- WHAT THE EXERCISE ASKS -
Leave out the pictures and reproduce all of the data exactly.

● ● ● ●

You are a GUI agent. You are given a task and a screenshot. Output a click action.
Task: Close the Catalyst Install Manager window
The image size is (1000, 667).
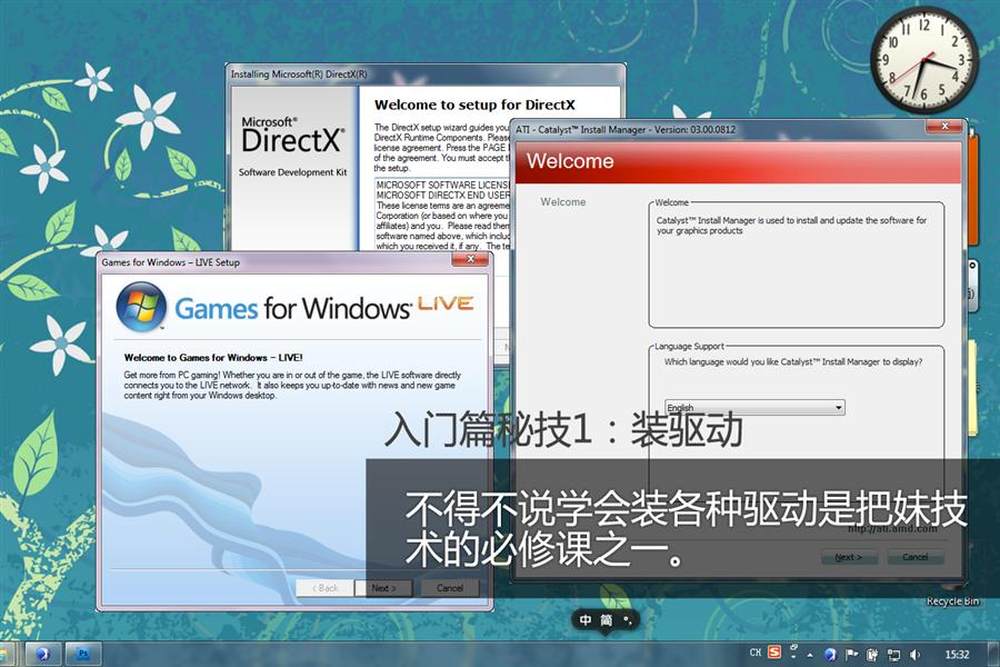pyautogui.click(x=943, y=128)
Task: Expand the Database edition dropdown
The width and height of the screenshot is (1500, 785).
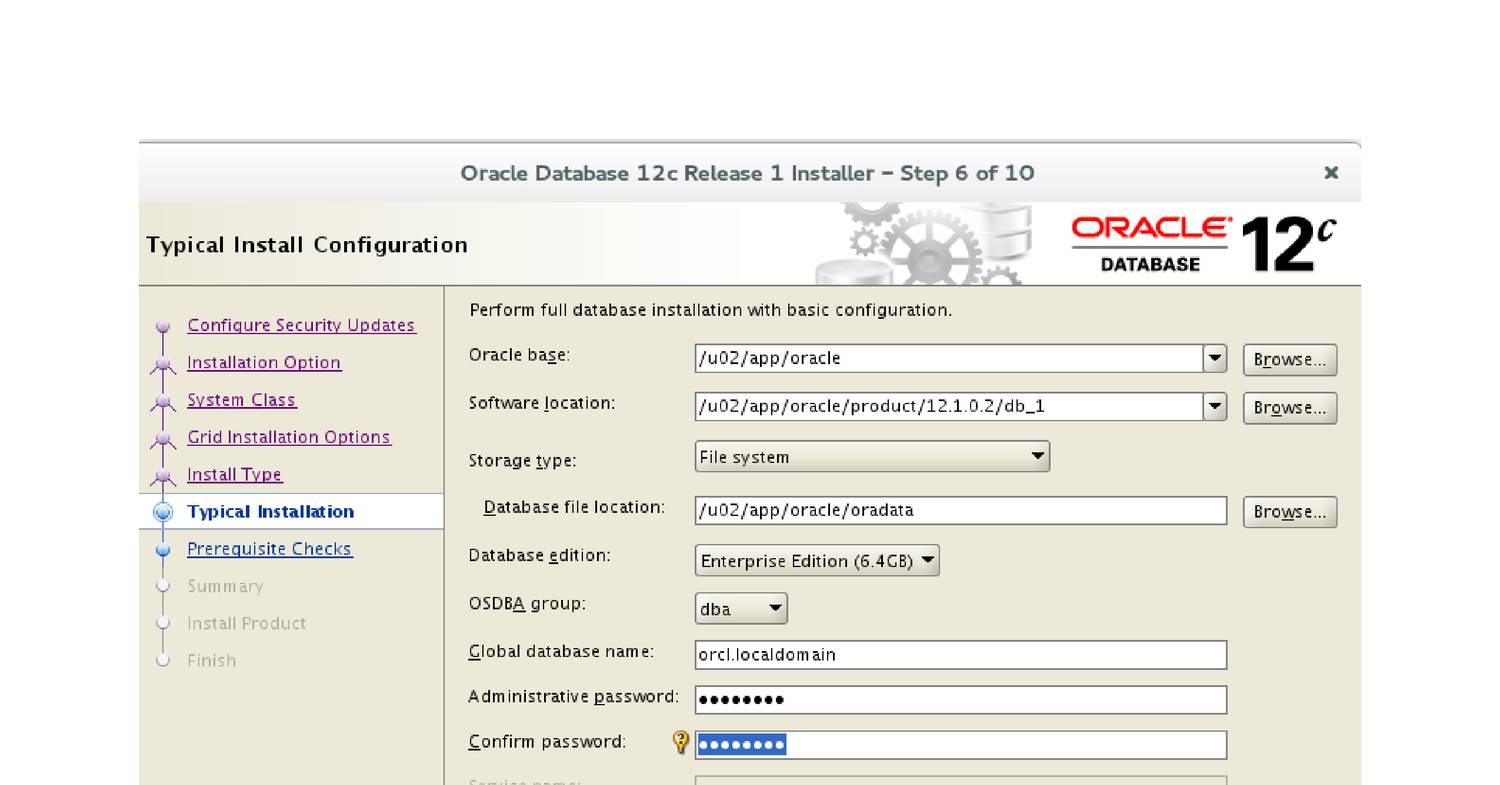Action: [x=817, y=561]
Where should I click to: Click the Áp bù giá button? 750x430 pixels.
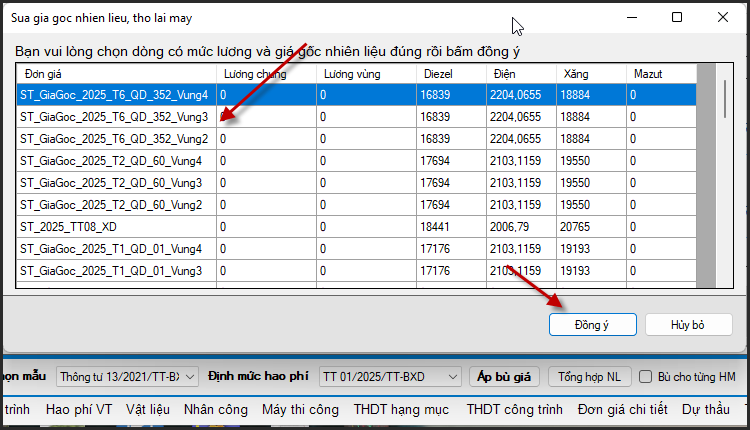(504, 377)
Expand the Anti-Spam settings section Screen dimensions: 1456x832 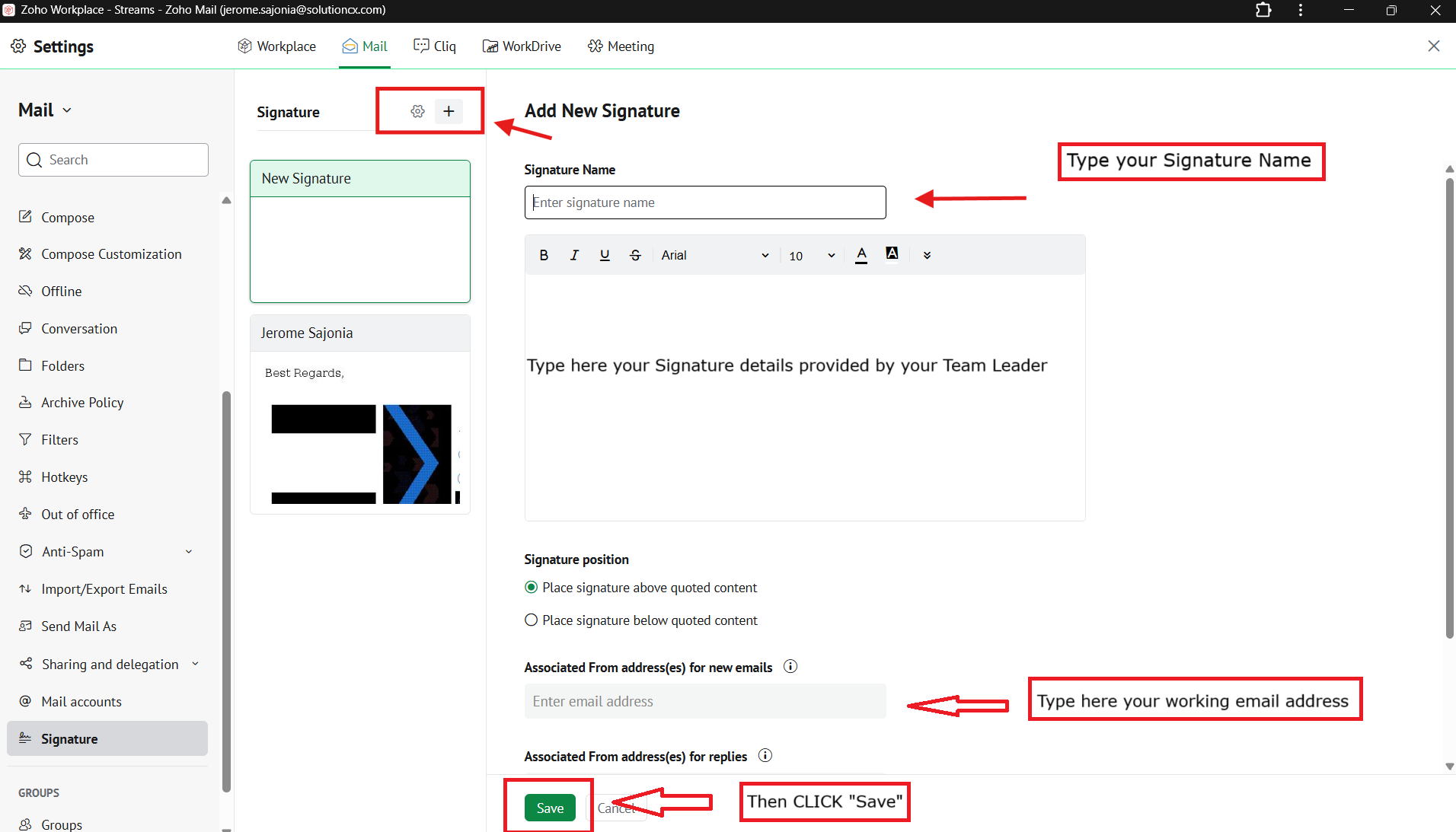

● ● ● ●

- SOLVED EXERCISE -
You are a GUI agent. You are given a task and a screenshot. Output a click action.
Task: Close the Catalyst Install Manager window
The image size is (1000, 667).
pyautogui.click(x=943, y=128)
Task: Expand the Database edition dropdown
The width and height of the screenshot is (1500, 785).
Action: [x=817, y=561]
Where should I click to: Click the Áp bù giá button? 750x430 pixels.
(504, 377)
Expand the Anti-Spam settings section Screen dimensions: 1456x832 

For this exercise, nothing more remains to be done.